**EXERCISE DETAILS**
In the entries below, the word "column" appears on some lines. Copy each of those lines.

[Saved entries]
*** Block opens ***
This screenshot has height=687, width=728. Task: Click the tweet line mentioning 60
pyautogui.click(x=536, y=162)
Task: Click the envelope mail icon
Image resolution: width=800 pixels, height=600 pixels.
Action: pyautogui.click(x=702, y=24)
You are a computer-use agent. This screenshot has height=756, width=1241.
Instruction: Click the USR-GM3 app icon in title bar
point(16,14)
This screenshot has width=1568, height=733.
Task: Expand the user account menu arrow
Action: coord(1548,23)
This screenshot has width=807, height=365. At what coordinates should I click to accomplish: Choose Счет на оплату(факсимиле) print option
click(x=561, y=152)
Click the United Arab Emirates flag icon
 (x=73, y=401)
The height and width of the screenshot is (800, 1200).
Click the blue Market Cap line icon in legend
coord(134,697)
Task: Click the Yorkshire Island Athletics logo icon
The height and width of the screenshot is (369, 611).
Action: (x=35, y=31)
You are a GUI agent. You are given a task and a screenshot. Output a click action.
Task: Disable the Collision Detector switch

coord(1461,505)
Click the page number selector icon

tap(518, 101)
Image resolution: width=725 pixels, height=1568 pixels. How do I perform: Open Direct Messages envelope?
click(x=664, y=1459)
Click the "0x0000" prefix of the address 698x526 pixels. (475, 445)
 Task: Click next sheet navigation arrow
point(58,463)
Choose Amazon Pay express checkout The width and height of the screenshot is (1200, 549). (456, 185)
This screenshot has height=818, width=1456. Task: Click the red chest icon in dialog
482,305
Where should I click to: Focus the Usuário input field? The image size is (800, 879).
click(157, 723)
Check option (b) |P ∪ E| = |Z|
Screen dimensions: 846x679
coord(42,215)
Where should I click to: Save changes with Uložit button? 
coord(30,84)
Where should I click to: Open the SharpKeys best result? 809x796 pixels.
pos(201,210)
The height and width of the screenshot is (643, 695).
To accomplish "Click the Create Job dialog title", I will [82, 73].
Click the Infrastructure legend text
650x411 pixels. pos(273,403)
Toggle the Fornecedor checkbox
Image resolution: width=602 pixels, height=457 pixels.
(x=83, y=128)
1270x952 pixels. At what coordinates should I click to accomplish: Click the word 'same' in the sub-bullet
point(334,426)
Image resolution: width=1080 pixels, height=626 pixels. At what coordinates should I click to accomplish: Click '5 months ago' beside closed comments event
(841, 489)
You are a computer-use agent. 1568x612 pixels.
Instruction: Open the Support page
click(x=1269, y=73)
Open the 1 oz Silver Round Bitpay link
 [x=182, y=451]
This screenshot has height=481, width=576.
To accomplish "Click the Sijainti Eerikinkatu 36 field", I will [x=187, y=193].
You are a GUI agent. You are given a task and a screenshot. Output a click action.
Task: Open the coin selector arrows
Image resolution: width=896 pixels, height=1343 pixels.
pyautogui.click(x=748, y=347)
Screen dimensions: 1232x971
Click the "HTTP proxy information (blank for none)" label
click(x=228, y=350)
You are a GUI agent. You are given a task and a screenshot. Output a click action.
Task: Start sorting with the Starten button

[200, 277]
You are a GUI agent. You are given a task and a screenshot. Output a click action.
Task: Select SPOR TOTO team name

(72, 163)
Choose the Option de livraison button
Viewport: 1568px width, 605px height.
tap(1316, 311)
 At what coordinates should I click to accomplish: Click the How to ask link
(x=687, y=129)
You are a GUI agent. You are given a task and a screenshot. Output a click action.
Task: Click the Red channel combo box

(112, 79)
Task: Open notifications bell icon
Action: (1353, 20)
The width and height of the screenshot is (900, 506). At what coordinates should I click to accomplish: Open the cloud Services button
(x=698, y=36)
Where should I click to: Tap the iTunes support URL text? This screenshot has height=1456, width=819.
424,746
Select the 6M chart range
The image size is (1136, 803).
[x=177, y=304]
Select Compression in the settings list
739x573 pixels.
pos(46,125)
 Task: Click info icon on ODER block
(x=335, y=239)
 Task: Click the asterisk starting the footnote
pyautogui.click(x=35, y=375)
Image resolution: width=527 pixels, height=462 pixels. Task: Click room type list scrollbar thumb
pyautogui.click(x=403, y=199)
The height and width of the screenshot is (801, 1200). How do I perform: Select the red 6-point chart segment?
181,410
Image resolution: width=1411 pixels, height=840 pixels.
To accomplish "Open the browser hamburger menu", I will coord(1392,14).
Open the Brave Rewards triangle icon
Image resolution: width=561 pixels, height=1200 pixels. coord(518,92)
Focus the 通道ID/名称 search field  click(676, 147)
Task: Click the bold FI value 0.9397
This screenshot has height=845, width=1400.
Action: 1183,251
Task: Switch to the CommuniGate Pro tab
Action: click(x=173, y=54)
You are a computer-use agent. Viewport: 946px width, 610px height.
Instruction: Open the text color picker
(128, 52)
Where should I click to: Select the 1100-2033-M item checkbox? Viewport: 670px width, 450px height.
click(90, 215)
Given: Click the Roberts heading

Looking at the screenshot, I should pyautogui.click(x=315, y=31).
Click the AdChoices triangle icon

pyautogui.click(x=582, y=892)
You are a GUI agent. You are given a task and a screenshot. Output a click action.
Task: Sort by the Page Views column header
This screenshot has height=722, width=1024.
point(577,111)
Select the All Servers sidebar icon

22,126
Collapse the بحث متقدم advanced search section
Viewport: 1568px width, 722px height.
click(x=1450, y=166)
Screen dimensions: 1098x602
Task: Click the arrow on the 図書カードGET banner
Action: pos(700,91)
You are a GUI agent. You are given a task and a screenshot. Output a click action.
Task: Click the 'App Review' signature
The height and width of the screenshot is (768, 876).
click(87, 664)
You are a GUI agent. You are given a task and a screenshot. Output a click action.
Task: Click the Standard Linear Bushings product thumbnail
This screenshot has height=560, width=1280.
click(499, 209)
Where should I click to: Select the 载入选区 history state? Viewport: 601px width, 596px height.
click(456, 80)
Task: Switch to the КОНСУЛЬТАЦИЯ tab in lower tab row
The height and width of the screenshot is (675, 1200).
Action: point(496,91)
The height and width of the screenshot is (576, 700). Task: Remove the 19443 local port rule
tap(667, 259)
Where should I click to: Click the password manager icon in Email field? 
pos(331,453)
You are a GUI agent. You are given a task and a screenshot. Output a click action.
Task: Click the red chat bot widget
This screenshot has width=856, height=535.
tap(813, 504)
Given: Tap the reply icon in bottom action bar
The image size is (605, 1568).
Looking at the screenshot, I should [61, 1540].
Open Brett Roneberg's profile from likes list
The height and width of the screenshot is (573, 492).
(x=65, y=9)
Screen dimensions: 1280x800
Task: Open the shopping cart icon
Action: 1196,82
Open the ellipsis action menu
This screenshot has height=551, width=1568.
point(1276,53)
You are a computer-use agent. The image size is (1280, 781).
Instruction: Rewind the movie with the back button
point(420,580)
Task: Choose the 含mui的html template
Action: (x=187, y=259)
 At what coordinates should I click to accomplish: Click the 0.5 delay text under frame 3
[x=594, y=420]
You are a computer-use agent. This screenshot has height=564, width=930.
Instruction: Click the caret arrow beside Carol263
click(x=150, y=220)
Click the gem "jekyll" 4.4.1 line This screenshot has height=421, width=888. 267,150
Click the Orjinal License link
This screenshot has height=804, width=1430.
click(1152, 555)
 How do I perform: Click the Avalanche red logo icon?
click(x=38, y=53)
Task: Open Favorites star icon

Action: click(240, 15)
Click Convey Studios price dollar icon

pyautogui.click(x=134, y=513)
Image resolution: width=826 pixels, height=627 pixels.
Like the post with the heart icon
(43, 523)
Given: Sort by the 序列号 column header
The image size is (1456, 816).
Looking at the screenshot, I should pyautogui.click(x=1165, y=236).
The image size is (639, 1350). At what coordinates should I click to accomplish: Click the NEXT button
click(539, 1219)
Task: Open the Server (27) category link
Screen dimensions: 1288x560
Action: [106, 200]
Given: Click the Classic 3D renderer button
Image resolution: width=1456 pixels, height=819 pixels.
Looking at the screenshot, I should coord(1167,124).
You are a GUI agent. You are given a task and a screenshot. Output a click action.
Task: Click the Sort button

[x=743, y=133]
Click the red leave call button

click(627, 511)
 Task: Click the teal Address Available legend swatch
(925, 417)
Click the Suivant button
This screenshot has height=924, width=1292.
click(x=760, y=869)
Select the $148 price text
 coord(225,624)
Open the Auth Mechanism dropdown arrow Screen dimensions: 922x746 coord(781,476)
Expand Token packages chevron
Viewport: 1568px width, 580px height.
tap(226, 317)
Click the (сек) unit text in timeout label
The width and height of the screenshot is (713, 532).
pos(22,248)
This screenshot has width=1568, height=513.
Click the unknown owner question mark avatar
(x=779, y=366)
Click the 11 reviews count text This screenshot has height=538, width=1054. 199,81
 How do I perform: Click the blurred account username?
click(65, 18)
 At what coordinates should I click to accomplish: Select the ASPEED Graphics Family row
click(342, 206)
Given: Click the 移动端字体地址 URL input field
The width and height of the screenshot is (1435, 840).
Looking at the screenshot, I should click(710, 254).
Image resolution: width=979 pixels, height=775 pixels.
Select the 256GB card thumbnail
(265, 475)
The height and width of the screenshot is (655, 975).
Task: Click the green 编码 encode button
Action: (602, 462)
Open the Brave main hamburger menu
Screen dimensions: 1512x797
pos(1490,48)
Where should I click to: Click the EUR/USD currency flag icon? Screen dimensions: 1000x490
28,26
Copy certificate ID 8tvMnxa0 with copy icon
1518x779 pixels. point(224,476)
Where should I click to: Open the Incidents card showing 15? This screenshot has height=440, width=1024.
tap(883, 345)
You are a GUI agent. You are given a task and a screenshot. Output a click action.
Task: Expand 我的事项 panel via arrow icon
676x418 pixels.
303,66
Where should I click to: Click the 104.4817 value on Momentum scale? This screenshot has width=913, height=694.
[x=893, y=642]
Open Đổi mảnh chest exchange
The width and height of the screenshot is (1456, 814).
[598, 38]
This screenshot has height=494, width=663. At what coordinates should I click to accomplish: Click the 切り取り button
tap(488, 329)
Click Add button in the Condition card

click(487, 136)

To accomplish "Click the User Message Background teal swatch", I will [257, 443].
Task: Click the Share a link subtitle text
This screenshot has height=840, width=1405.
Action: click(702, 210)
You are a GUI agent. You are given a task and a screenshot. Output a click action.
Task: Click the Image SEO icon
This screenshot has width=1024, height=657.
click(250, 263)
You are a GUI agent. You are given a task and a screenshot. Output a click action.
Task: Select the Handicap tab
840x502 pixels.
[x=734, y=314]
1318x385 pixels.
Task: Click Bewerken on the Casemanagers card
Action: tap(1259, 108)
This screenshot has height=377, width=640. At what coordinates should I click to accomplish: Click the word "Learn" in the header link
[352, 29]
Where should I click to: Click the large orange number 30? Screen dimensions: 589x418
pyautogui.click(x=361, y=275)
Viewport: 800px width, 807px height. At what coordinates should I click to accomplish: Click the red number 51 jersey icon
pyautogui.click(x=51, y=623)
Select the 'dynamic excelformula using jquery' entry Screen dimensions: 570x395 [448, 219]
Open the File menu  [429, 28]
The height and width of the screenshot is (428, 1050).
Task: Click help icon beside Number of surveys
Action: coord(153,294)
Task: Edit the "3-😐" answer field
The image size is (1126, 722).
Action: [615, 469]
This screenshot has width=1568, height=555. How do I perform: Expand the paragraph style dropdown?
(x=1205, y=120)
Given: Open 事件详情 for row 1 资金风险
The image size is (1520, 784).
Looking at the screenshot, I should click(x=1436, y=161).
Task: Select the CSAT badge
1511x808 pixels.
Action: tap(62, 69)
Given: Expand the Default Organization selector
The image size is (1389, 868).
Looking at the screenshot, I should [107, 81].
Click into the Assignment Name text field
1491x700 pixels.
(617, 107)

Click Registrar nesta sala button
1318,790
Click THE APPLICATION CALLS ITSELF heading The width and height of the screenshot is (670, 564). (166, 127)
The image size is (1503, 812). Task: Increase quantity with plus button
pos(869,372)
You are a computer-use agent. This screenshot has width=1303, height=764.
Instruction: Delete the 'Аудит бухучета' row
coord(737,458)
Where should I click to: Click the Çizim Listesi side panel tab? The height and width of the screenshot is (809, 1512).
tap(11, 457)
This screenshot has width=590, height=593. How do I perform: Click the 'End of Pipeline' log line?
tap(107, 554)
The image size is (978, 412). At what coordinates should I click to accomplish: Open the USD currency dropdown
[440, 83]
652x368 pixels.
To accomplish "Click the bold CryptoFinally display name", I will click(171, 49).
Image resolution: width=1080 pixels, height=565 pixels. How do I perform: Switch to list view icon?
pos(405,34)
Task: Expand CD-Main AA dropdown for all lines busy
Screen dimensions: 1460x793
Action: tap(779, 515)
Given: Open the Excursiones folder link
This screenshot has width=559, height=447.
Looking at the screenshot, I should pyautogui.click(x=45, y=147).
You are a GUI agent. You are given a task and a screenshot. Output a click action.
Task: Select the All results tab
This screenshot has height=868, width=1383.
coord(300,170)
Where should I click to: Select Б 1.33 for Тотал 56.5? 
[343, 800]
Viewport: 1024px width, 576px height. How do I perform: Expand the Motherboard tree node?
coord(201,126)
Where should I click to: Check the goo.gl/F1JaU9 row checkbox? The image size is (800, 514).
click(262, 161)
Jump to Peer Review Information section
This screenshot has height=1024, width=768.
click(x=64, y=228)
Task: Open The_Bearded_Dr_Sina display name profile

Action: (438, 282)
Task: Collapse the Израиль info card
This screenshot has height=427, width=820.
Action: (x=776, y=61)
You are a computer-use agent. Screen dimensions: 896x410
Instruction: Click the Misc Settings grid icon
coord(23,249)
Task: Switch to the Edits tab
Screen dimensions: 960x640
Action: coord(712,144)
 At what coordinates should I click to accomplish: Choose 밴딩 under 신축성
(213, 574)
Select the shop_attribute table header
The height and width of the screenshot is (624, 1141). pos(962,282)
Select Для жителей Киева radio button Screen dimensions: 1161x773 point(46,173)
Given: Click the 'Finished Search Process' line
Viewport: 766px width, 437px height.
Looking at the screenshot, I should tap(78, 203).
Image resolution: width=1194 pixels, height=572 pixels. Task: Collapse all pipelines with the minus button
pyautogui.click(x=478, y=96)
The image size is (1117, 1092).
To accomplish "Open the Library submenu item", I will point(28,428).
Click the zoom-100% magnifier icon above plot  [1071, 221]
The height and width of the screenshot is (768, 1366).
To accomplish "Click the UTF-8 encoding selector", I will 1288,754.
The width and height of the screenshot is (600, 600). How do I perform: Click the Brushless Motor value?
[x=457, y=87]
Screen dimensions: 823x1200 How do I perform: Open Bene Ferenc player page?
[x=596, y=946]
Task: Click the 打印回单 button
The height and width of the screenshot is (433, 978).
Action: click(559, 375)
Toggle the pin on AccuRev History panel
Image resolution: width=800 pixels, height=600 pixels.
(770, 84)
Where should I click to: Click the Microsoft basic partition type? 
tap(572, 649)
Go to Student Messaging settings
*** Block closes ***
**WRITTEN SOLUTION**
Task: Sort by the Page Views column header
Given: Sort by the 序列号 column header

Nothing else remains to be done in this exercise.